Don't get me wrong, I don't think the domestic automakers couldn't survive. but this crisis is not new, and none of the ideas that I have heard from them are going to get them through it. In my completely non-expert under-informed opinion they need complete restructuring, and streamlining. No amount of cash is going to turn them around without major changes. Just look at the auto market over the past 10 years. Ford, GM and Chrysler continue to lose market share, layoff employees in the US, move more and more manufacturing out of the US, and close plants all while Honda, Toyota, and even Hyundai are gaining market share, building plants in the US and hiring Americans to build these "foreign cars" in American plants. So if they can manage to make a profit building and selling cars in America, so could GM, Ford and Chrysler.

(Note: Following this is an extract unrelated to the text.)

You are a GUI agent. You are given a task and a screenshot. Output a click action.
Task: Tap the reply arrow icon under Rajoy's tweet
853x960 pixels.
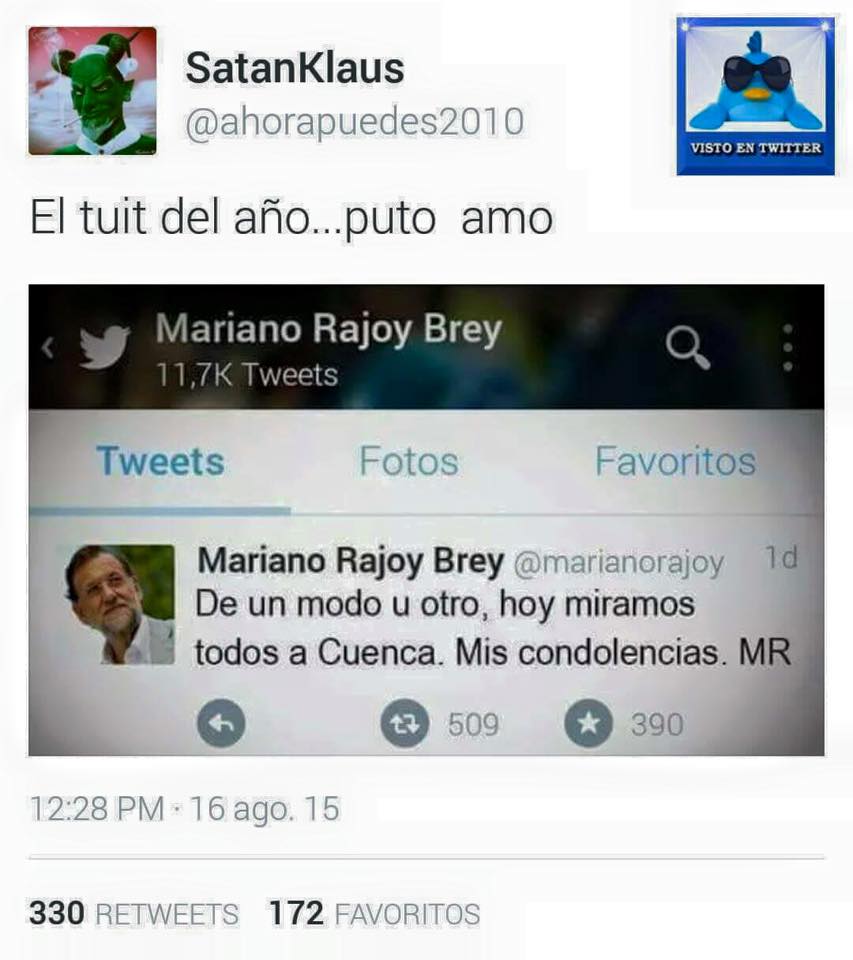pos(221,723)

And again in my completely non-expert under-informed opinion, even if one or all of the American auto manufactures were to disappear (and I neither hope nor believe that this will happen), Americans will still be buying cars. So either an existing manufacturers, or new ones would have to pick up the slack to manufacture all the cars that used to be bought from the Detroit 3, and those existing manufacturers, or new ones would need additional workforce to meet those needs. Ultimately there will be fewer people working in the auto manufacturing industry, but with the Detroit 3 continuing on their current path, there will be anyway.

Lets let the free market decide what the automotive sector should look like. Lets not let congress throw good money after bad just because these companies have been around forever. They can survive, it's going to be up to them to make it happen... with or without the bailout. With the bailout they may survive a year or 2 longer without major changes, but without those changes the end result will be the same... in my non-expert opinion.